Meet the 2015 Huxtable Fellows

Christine Banister is a Master of Architecture candidate at the Boston Architectural College. Originally from the midwest, Christine received a Bachelor of Science from Indiana University, where she studied interior design and psychology. Upon graduating, she traveled around the country working for artists, floral designers, and event planners in cities including Miami, Minneapolis, and Seattle. Christine currently works at YouthBuild Boston where she teaches design to high school students through a team-based approach to real world architecture problems.

Mehran Jahedi Mehran is a Bachelor of Architecture candidate at the Boston Architectural College. In addition to being a 2015 Huxtable fellow, he works at the American Repertory Theater Scene Shop, where he engages in the fabrication, installation, and layout of scenic elements.

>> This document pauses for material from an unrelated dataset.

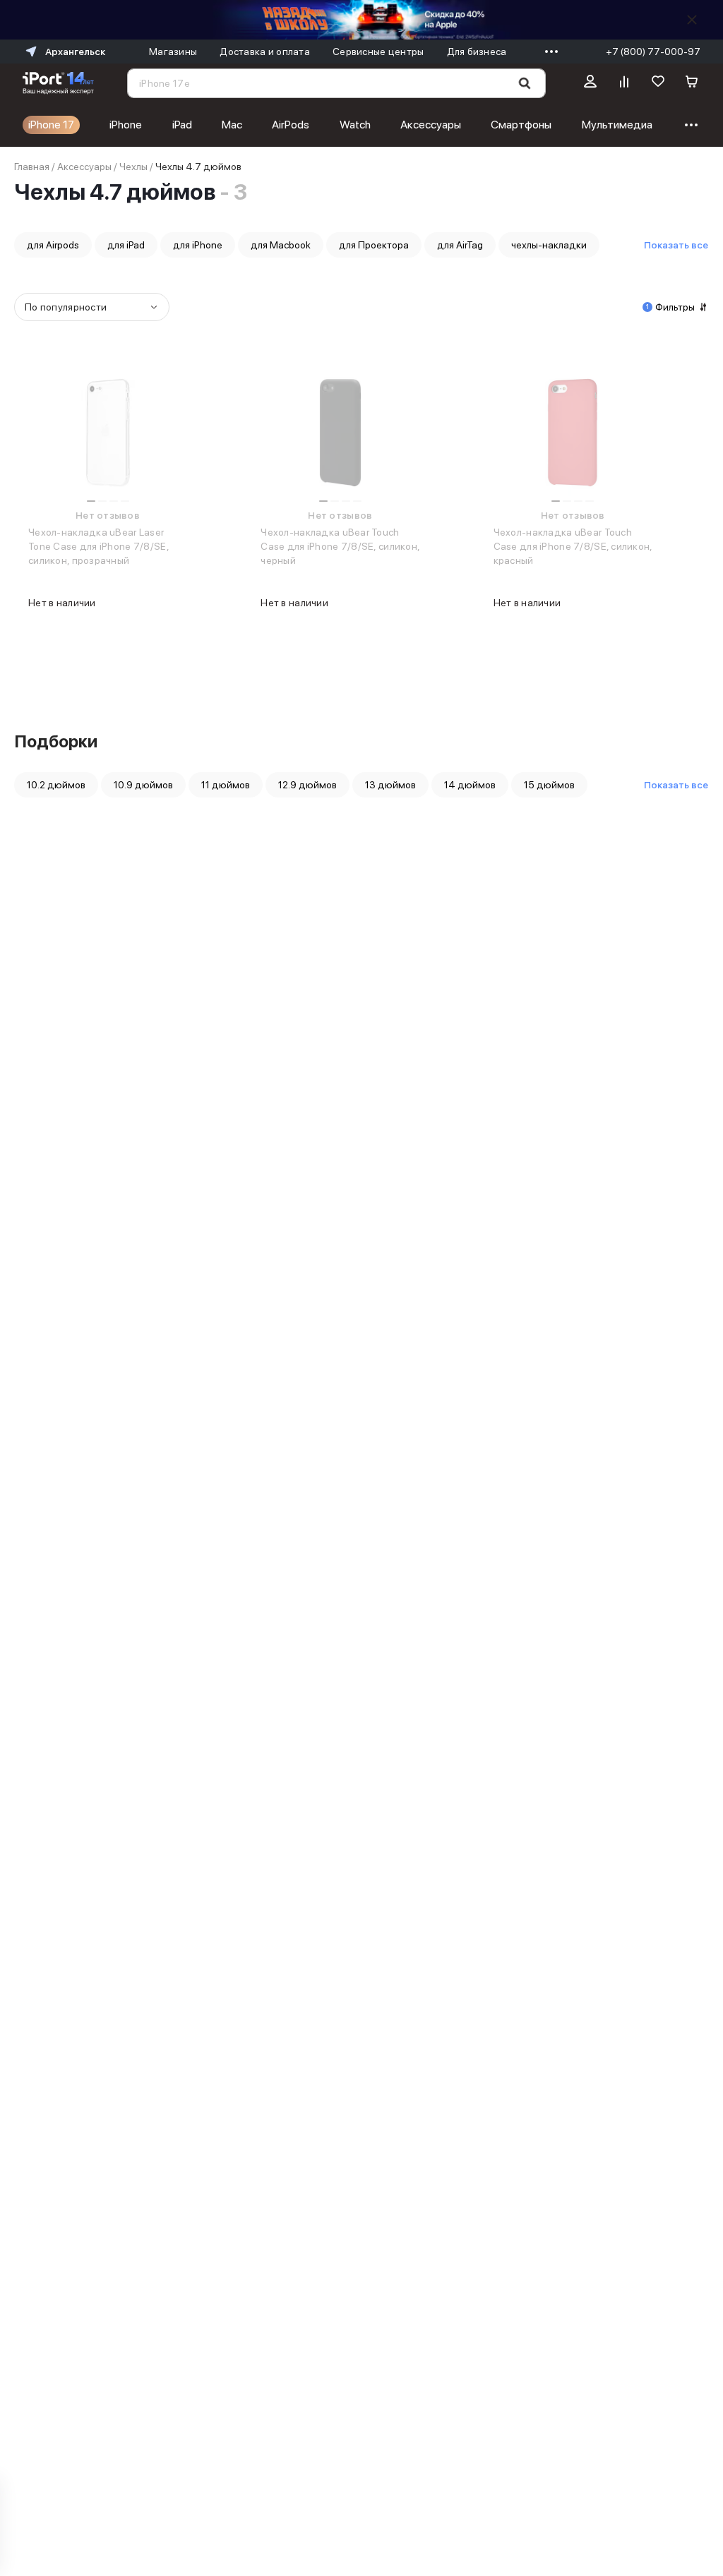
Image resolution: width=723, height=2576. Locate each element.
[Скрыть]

His previous internships through the BAC's Gateway Program focused on historic research, preservation, and adaptive reuse in the Brookline and Chestnut Hill areas. These experiences deepened Mehran's strong interests in the social and cultural impacts of architecture alongside the more technical aspects of digital and physical fabrication processes, materials science, and construction methods.

Anna Mezheritskaya is a Bachelor of Architecture candidate at the Boston Architectural College. She was born in St. Petersburg, Russia and immigrated to California at the age of 10. Her interest in architecture began with a passion for visual arts and curiosity in mathematics and sciences in high school. After taking a few architectural courses at a community college, she was hooked and soon transferred to the BAC to pursue her degree. Academically and personally, Anna is interested in the holistic sociocultural impacts that architecture and design can have on communities. As a designer, she tries to incorporate opportunistic, systemic ideas into studio projects with the aim to generate multidimensional positive impacts on and beyond the project site.

David Morgan is a Bachelor of Architecture candidate at the Boston Architectural College. Originally from New Hampshire and Vermont, David spent most of his time roaming through the New England Mountains until he migrated his way to Boston in 2010 to study at the BAC. Where David calls home is a small town deep in the woods of Vermont. The town consisted of 37 people, 280 cows, and 1200 chickens. He helped maintain order by patrolling the lands since he was 4 months old, where he met his best friend and partner in crime, Artemis. Artemis was an elite prairie falcon that was a fixture in David's younger years, learning side by side with him until they parted ways and Artemis began a family of his own. After spending several years working in the construction field, David realized the power of architecture to represent our lives, experiences, and narratives.

Andres Rincon is a Bachelor of Architecture candidate at the Boston Architectural College. He was born in Bogota, Colombia but grew up in Norwalk, Connecticut. Andres realized he wanted to pursue architecture when he studied and experienced the works of Louis Kahn, Leon Battista Alberti, and Andrea Palladio. He attended Norwalk Community College in Connecticut, where he received an associate's degree in architectural engineering. After graduating, Andres worked with Massaro Architecture and Design Firm as a junior architect and as a consultant for ALEA Home and Garden Contractors, LLC.

Annika Nilsson Ripps is a Master of Architecture candidate at the Boston Architectural College. She holds a bachelor's of science in mechanical engineering from Worcester Polytechnic Institute. After beginning her career working in the medical device industry, she is now focused on improving and strengthening communities through spatial design. The Huxtable Fellowship will allow her to further explore how design can protect, nurture, and strengthen human engagement—both interpersonal and with the environment.